Located in a mountainous region in northern Burundi, Muyinga is a small city facing many social challenges including poverty, unemployment and homelessness.
As the city works to recover from 12 years of civil war, SOS Children's Villages is helping vulnerable children access basic essentials and providing psychological support.
Muyinga slowly recovers from the effects of civil war
The small city of Muyinga is located in northern Burundi, about 196 kilometres from Bujumbura and at an altitude of 1,731 metres above sea level. The province of Muyinga is home to approximately 100,000 people and shares borders with Rwanda and Tanzania.
Unemployment rates in Burundi are among the highest in the world, extreme poverty is widespread and as a result, many families in Muyinga are living in severe hardship. Soaring prices of basic necessities, including rice, bread, electricity, gas and water, coupled with an inflation rate of 16.4% in 2011, have resulted in families not being able to afford to live. A majority of households are dependent on aid programmes to ensure their survival.
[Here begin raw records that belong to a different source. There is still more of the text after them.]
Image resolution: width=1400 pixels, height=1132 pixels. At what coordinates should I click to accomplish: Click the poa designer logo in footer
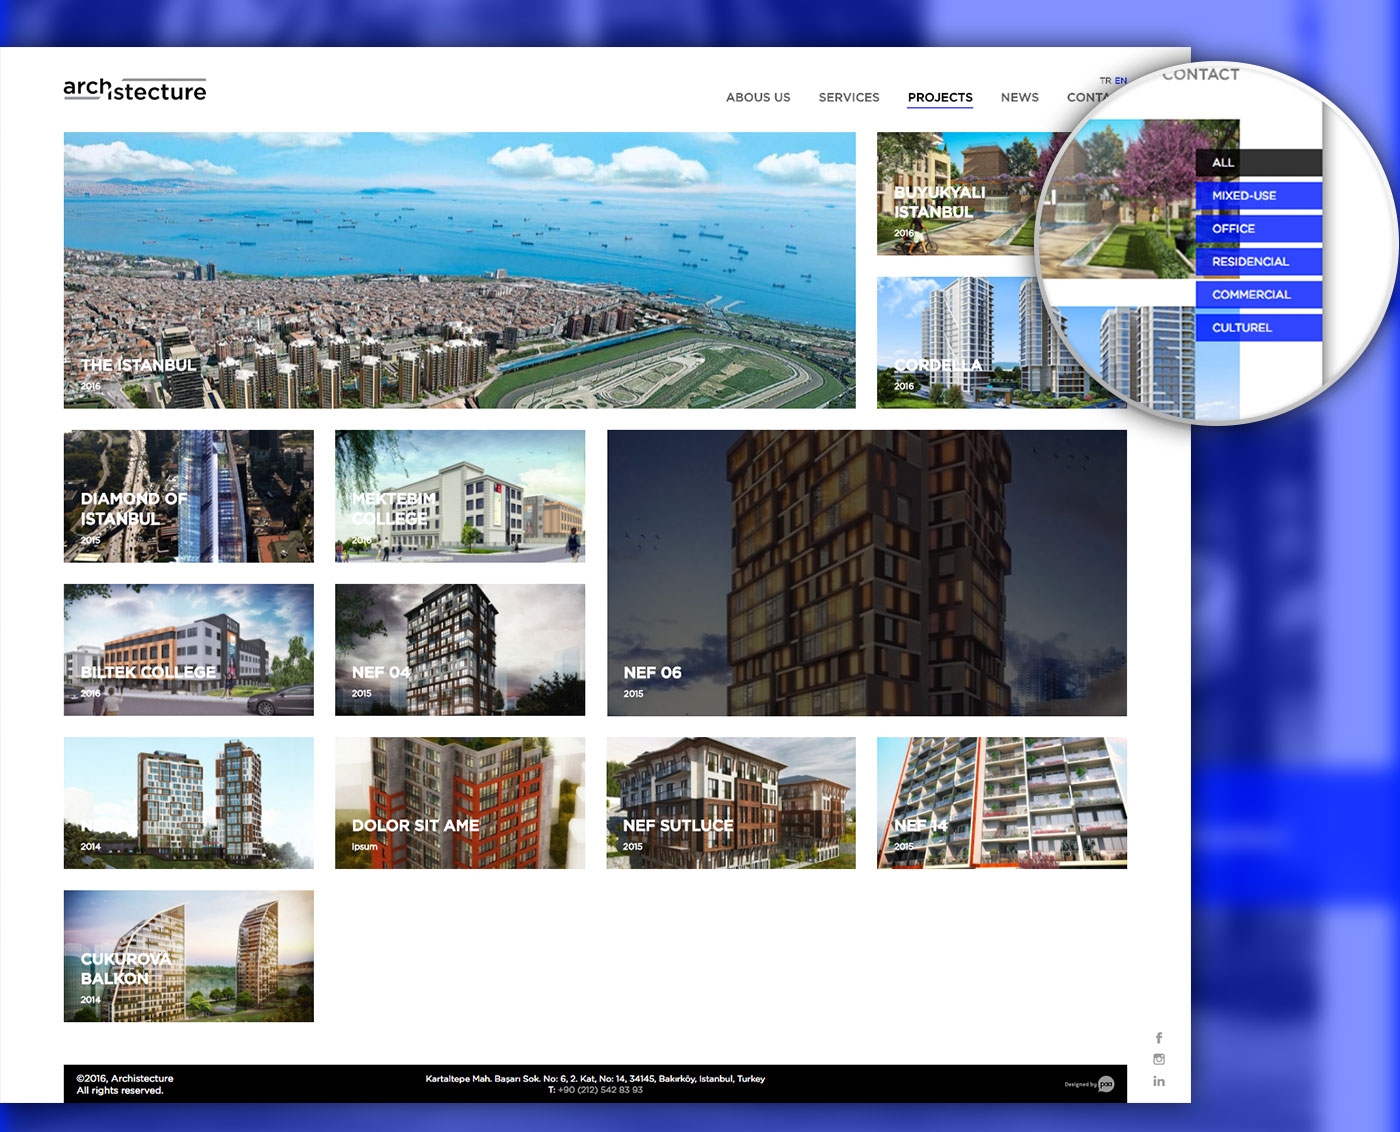click(x=1105, y=1083)
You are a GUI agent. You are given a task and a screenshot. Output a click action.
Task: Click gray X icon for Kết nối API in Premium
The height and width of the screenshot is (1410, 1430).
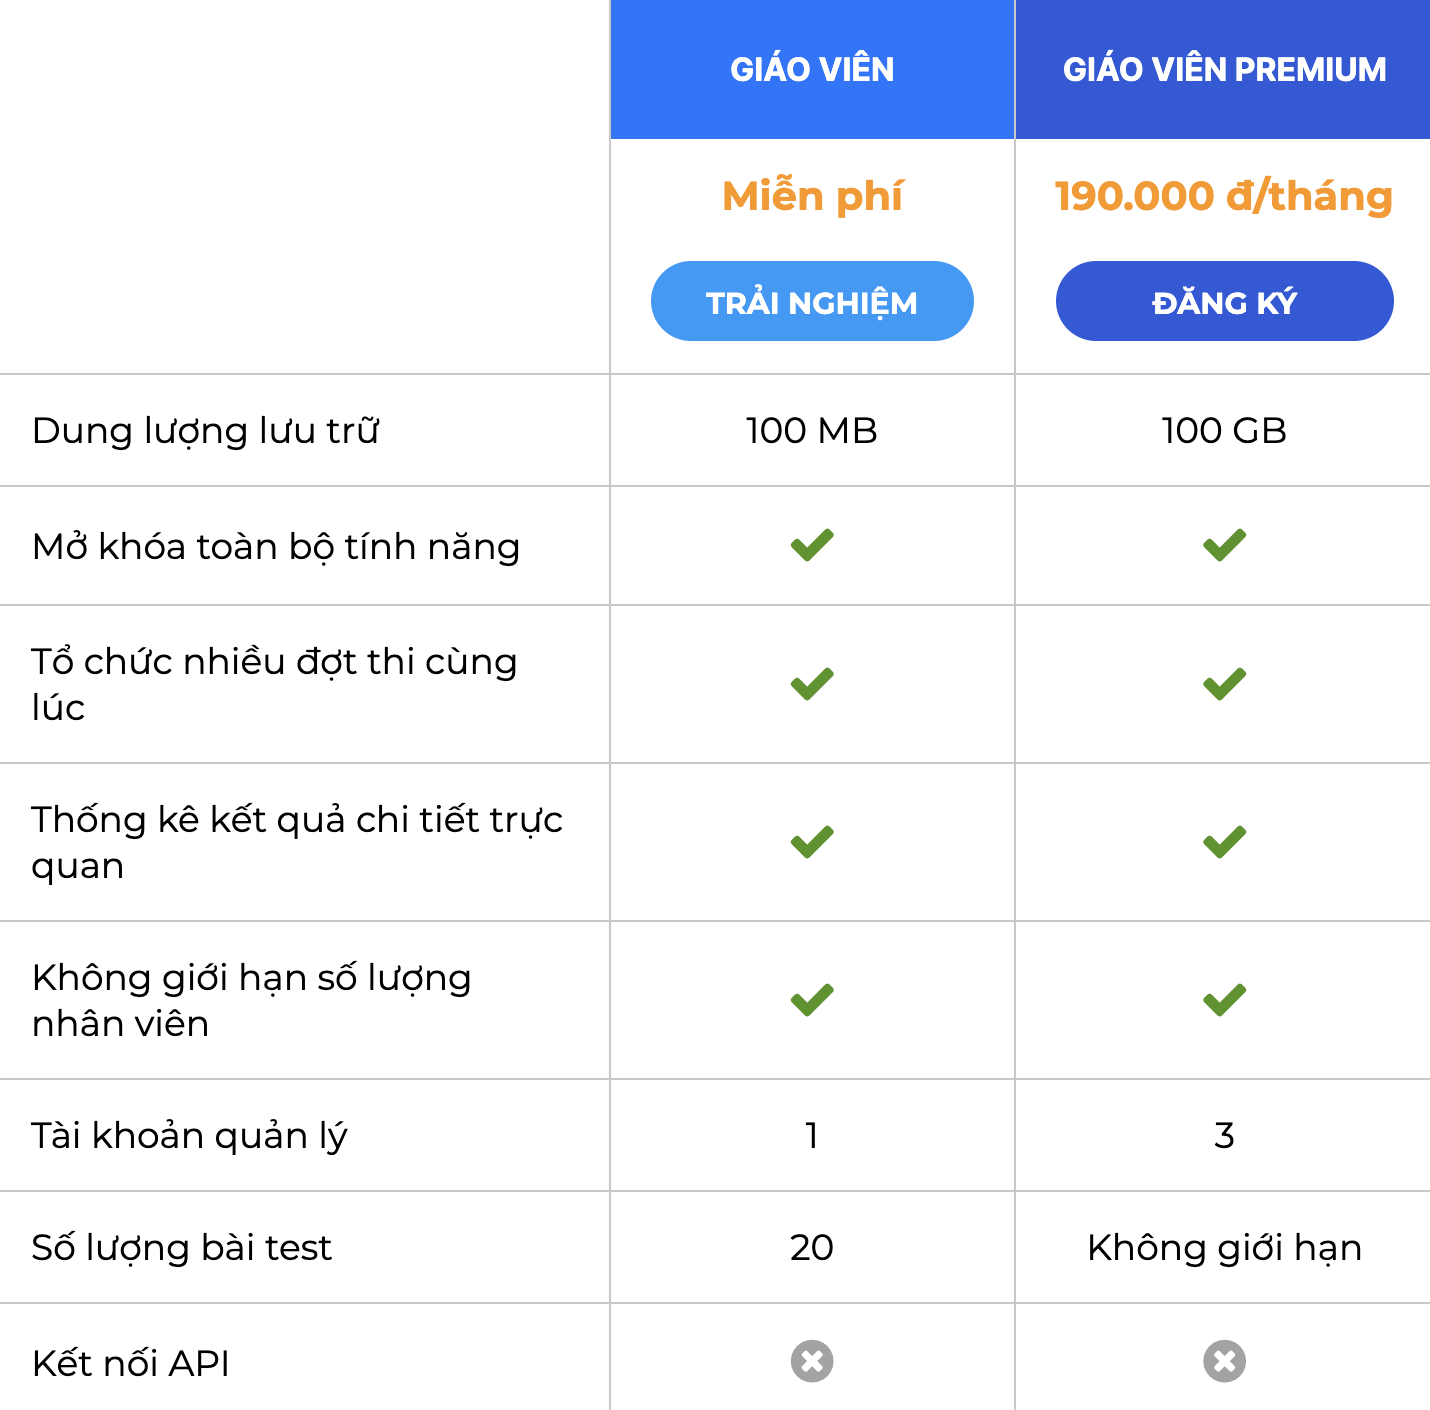pyautogui.click(x=1224, y=1361)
In Muyinga, homelessness is common for both adults and children. Children without homes are exposed to many risks, whether they live alone or as part of a gang, and in particular the inhospitable weather conditions. Due to the city’s altitude, freezing night time temperatures and frequent rains can be a serious health hazard for those without shelter.
Burundi is ranked 185th out of 187 countries when considering factors such as health, education and income. This makes Burundi one of the three least developed countries in the world and approximately 80% of the country’s population lives in poverty. The World Food Programme says that more than 56% of children under the age of five are chronically malnourished. Alongside these social hardships, the country has also seen its share of internal conflict. Burundi’s 12-year civil war ended in 2009, but the resulting peace is fragile and political killings and escalations of violence took place as recently as 2011.
In 2008, a combatant group from the Democratic Republic of the Congo was reported to have recruited child soldiers from Burundi. Children living in Burundi today face insecurity, extreme poverty and very limited support for the severe traumas many of them suffered during the years of violent conflict.
Our emergency relief effort becomes a permanent presence in the community
In 1998, SOS Children’s Villages established a presence in Muyinga as part of an emergency relief programme for children who had been separated from their parents, or had lost them to illness or in the conflict. Refugee camps in Muyinga housed thousands of local orphans, providing temporary accommodation for children as the Children’s Village was being built.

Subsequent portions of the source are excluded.